Rose, outside of the revitalized Swan on Queen West (Image: Dave Gillespie)

The only letdowns on all of my visits were the cocktails, which are made with long lists of fancy tinctures and syrups but taste like overpriced Fruitopia, and the desserts, never a strong suit at Rose’s restaurants—proof that a no-fuss, thrown-together MO doesn’t always win. One night it was a plate of roasted stone fruit (the peaches and nectarines were mealy, the black cherries past their prime) with a blob of crème fraîche and bitter sections of walnut. Another night, I shared a forgettable bowl of pound cake soaked in a berry coulis.
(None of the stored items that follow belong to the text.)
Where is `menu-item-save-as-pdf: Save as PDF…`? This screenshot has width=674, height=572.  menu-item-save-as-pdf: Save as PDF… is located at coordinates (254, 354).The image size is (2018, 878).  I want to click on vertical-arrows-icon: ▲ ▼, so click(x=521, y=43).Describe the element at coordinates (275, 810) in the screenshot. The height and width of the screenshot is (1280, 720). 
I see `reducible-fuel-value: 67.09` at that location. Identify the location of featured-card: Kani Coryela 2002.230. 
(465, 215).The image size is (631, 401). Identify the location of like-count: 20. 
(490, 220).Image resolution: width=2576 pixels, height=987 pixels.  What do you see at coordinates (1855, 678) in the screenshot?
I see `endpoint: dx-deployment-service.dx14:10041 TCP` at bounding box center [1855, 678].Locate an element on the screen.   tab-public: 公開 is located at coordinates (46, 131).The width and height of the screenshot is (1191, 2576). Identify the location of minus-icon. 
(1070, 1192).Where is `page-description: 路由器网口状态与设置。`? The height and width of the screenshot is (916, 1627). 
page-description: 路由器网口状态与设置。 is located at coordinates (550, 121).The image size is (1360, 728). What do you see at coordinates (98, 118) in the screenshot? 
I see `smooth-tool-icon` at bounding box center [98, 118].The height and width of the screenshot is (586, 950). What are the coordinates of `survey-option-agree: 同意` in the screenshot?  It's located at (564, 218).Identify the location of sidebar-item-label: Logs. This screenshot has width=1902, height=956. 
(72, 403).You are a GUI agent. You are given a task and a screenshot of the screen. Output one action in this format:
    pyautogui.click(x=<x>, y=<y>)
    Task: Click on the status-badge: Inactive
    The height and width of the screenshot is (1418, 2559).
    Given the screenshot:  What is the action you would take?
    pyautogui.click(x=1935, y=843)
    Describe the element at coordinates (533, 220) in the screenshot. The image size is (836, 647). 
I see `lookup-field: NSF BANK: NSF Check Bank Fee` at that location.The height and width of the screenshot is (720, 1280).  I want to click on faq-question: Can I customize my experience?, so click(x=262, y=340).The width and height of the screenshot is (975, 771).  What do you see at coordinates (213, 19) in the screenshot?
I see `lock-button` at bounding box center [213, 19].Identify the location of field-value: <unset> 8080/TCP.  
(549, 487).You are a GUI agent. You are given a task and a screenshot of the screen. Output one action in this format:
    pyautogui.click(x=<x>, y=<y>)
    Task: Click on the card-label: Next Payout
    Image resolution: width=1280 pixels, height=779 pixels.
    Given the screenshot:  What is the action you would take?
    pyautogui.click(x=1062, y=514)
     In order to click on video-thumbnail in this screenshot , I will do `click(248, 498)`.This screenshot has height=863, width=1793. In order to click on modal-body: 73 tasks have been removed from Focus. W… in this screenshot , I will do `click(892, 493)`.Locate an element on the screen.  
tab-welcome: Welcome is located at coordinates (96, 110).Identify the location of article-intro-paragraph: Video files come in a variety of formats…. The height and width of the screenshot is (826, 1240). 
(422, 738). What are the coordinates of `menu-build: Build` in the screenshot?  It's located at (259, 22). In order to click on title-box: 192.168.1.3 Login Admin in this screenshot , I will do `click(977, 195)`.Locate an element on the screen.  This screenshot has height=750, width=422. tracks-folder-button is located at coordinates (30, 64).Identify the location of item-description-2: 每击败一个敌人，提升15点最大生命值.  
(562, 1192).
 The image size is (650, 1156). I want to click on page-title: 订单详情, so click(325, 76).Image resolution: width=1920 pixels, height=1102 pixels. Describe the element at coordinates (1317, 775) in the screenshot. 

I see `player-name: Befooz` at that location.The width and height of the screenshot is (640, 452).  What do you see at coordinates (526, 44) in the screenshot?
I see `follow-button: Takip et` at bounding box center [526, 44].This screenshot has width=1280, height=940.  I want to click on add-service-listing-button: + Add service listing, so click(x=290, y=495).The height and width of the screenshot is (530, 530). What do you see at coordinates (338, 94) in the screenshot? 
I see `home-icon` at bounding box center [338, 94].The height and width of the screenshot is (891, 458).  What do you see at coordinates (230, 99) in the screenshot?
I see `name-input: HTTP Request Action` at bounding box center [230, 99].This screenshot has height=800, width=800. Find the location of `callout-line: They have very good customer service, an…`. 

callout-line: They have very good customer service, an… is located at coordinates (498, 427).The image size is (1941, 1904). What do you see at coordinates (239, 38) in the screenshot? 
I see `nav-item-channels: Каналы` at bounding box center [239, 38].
But that sensational mascarpone polenta, which luckily is available by the bowl as a side, went a long way to help me forgive a ho-hum dessert.

Simple, seasonal dishes are easy to execute during the harvest months. I don’t envy Rose’s challenge come winter, when vivid flavours will be tough to pull off (it’s plain why fresh-is-more restaurants took off in California first). He told me, and it’s no huge revelation, that the menu will shift focus to root veg, smoked fish and burgers. In other words, it’ll become more like his original diner up on Dupont. And the health nuts will have to settle for the juice bar down the block.